Exercise goal: Repeat the records below exactly.
____
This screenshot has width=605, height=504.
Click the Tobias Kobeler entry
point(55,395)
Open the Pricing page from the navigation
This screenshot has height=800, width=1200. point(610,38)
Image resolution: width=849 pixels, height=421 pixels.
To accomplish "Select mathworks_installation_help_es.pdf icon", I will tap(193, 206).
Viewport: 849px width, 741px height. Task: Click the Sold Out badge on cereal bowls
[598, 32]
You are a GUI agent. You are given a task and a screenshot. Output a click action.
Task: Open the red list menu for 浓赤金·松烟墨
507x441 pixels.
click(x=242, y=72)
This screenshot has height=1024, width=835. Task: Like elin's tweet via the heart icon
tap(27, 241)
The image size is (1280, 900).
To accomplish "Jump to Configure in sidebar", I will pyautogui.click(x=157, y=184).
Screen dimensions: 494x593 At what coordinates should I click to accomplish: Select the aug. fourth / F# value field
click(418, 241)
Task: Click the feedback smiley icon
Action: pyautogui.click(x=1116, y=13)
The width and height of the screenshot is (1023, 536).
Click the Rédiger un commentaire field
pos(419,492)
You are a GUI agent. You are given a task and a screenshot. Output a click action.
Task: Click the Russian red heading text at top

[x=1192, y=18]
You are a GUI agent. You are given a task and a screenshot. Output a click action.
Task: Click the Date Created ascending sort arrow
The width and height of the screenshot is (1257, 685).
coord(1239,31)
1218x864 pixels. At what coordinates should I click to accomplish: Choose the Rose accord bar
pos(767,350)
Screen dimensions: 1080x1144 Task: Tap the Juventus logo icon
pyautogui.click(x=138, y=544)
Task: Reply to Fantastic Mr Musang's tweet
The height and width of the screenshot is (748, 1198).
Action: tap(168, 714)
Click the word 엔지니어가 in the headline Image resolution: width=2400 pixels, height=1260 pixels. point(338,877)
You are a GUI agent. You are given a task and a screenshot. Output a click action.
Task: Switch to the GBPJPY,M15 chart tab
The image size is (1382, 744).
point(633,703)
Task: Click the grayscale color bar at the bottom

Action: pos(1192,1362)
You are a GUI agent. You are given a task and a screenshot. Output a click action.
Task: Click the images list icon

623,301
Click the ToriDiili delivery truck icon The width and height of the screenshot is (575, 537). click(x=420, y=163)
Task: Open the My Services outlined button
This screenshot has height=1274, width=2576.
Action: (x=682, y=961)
____
Exercise result:
This screenshot has width=605, height=504.
Click the Tobias Kobeler entry
point(55,395)
Open the Pricing page from the navigation
This screenshot has height=800, width=1200. point(610,38)
Image resolution: width=849 pixels, height=421 pixels.
To accomplish "Select mathworks_installation_help_es.pdf icon", I will tap(193, 206).
Viewport: 849px width, 741px height. Task: Click the Sold Out badge on cereal bowls
[598, 32]
You are a GUI agent. You are given a task and a screenshot. Output a click action.
Task: Open the red list menu for 浓赤金·松烟墨
507x441 pixels.
click(x=242, y=72)
This screenshot has height=1024, width=835. Task: Like elin's tweet via the heart icon
tap(27, 241)
The image size is (1280, 900).
To accomplish "Jump to Configure in sidebar", I will pyautogui.click(x=157, y=184).
Screen dimensions: 494x593 At what coordinates should I click to accomplish: Select the aug. fourth / F# value field
click(418, 241)
Task: Click the feedback smiley icon
Action: pyautogui.click(x=1116, y=13)
The width and height of the screenshot is (1023, 536).
Click the Rédiger un commentaire field
pos(419,492)
You are a GUI agent. You are given a task and a screenshot. Output a click action.
Task: Click the Russian red heading text at top

[x=1192, y=18]
You are a GUI agent. You are given a task and a screenshot. Output a click action.
Task: Click the Date Created ascending sort arrow
The width and height of the screenshot is (1257, 685).
coord(1239,31)
1218x864 pixels. At what coordinates should I click to accomplish: Choose the Rose accord bar
pos(767,350)
Screen dimensions: 1080x1144 Task: Tap the Juventus logo icon
pyautogui.click(x=138, y=544)
Task: Reply to Fantastic Mr Musang's tweet
The height and width of the screenshot is (748, 1198).
Action: tap(168, 714)
Click the word 엔지니어가 in the headline Image resolution: width=2400 pixels, height=1260 pixels. point(338,877)
You are a GUI agent. You are given a task and a screenshot. Output a click action.
Task: Switch to the GBPJPY,M15 chart tab
The image size is (1382, 744).
point(633,703)
Task: Click the grayscale color bar at the bottom

Action: pos(1192,1362)
You are a GUI agent. You are given a task and a screenshot. Output a click action.
Task: Click the images list icon

623,301
Click the ToriDiili delivery truck icon The width and height of the screenshot is (575, 537). click(x=420, y=163)
Task: Open the My Services outlined button
This screenshot has height=1274, width=2576.
Action: (x=682, y=961)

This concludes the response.